Cost and issue, but not crucial

Cost pressure is a second-order issue in Fitch’s base case but matters in a prolonged disruption. Spot helium prices could spike by 50%–200% in severe shortage scenarios, while contract prices are typically more stable but could still rise 20%–40% on renegotiation. However, as helium costs represent a small share of the overall cost of production, semiconductor fabs are relatively immune to sharp spikes in the cost of helium.

Even so, the impact on overall cost of goods sold should be modest for larger manufacturers because helium generally comprises around 0.5%–1% of production costs.

Company credit at risk

If the Iran war drags on, company credit ratings could suffer, says Fitch.

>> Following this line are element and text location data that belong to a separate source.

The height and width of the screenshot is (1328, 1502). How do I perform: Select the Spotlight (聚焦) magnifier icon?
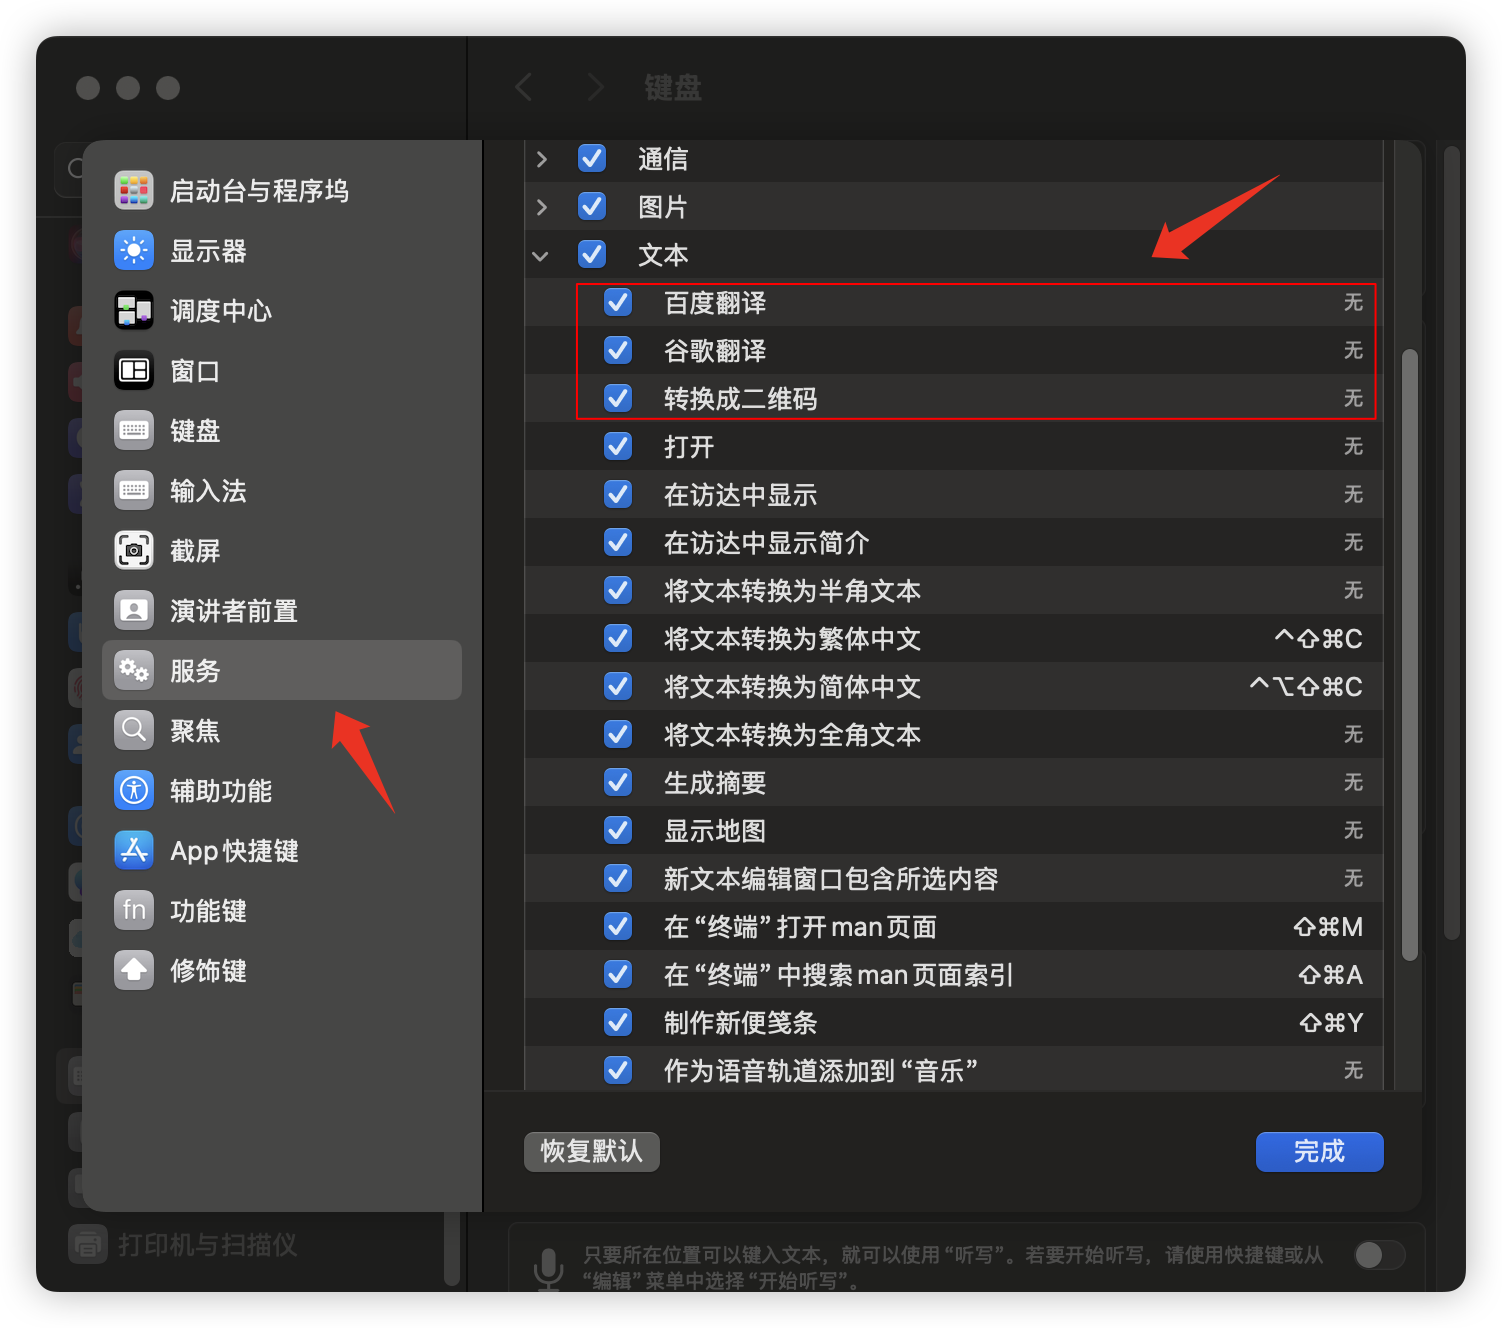[x=134, y=730]

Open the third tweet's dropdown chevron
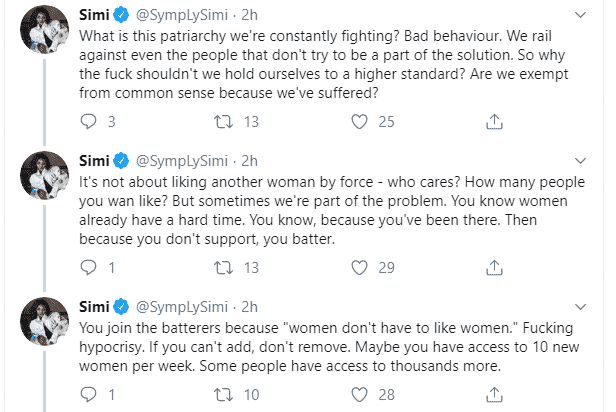pyautogui.click(x=592, y=305)
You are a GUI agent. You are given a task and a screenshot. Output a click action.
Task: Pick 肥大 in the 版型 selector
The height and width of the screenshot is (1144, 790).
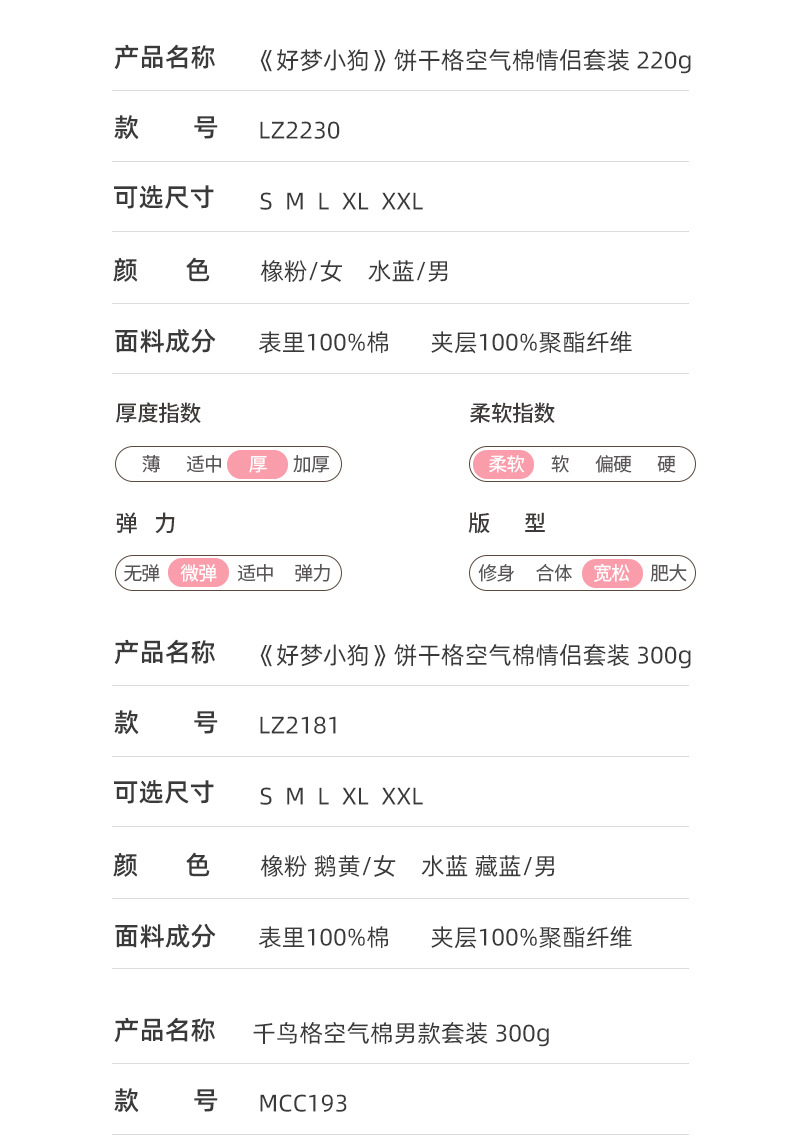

“Should constrained flows persist long enough to exhaust buffers – potentially beyond about six weeks – manufacturers could face tighter allocation, higher procurement costs and increased working-capital needs and earnings volatility,” says Fitch. “This could, in more severe cases, force production rescheduling or prioritisation towards higher-value output.”

Offsetting these problems, supply tightness will push chip prices up and support margins for the large Fitch-rated memory chip producers, limiting the rating impact and building resilience for a more prolonged disruption. The big chip producers typically have longer-term helium supply contracts, larger inventories and higher helium-recycling rates that reduce net consumption and spot-market exposure.

“Mitigants include long-term contracts with diversified suppliers including the US, Russia and Algeria, advanced helium recycling systems (leading fabs can recycle around 80%–90%), strategic stockpiling and multi-sourcing. Larger, leading-edge manufacturers with robust recycling and established contract structures are better positioned than smaller operators with greater spot-market reliance,” Fitch said.